Last week, I discussed photographic memory and whether it exists and it made me think about immortality and memory. I recently asked readers about immortality in general and one of my friends had this to say:
“Immortality means different things to different people. My favorite mental game along these lines is to try to imagine the ramifications if eternal life doesn’t include a better memory. I look back 20 years and think “oh yeah, I used to know a lot of statistics and calculus and French.” And the thing that bothers me isn’t that I no longer know those things, but that I rarely even remember that I knew them. In a hundred more years, would I have forgotten all my childhood friends? You bet. Ex girlfriends? probably. My brain in a hundred years would make for a thoroughly goofy personality.

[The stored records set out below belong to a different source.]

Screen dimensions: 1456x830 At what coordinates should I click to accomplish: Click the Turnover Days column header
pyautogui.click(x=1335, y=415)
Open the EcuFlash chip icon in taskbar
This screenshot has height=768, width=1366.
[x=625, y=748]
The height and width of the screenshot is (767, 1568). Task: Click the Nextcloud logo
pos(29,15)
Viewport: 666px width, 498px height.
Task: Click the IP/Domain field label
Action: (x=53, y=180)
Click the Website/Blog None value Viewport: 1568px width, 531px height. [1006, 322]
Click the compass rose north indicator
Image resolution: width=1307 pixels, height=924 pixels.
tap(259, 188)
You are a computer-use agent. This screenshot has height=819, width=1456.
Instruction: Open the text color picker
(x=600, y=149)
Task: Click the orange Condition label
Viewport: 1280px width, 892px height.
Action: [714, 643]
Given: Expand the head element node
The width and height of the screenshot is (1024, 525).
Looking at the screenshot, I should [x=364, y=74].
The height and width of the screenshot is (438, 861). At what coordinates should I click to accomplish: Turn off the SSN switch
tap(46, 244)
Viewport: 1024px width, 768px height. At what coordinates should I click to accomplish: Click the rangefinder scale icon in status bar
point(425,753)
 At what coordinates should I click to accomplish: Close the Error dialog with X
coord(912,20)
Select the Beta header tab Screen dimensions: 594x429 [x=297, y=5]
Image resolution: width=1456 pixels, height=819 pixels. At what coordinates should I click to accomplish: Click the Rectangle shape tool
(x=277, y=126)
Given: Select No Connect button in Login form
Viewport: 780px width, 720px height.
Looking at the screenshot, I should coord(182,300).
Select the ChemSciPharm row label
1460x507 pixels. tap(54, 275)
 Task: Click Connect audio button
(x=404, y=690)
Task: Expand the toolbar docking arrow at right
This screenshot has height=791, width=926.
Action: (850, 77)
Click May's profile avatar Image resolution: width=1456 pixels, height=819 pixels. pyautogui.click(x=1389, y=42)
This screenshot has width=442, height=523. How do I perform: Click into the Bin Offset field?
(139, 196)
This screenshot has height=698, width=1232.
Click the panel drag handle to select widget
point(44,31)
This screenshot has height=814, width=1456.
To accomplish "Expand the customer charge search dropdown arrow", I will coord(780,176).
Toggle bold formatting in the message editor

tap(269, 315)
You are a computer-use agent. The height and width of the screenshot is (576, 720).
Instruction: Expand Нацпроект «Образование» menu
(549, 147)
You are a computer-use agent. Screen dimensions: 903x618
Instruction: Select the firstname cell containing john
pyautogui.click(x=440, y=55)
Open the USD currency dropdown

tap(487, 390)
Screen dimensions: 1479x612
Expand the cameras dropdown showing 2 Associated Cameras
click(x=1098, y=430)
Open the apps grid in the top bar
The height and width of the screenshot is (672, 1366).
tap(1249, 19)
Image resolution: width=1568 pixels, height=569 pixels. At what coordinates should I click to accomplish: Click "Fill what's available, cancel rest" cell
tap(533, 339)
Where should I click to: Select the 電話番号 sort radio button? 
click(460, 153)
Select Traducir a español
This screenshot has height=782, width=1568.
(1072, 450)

In a thousand years I wouldn’t be even identifiable as the same person. If I am not mentally the same person, is there any point to keeping the body alive forever?’
I too am fascinated by immortality and memory. As an author writing characters who are centuries old, who outlive relatives and earlier generations, I have to imagine what they are like and how they might cope with the memory overload and identity loss discussed above.
Would they become rootless and goofy if they don’t remember early memories, young adulthood, or education they received a long time ago?
Would they make special efforts to curate diaries and photographs to document things they don’t want to forget?
Would they envision long dead relatives and talk with them in their imaginations?
Like my friend, would they wonder about what they don’t remember they they don’t remember?
What if they find they actually remember too much, or only remember negative things about their lives?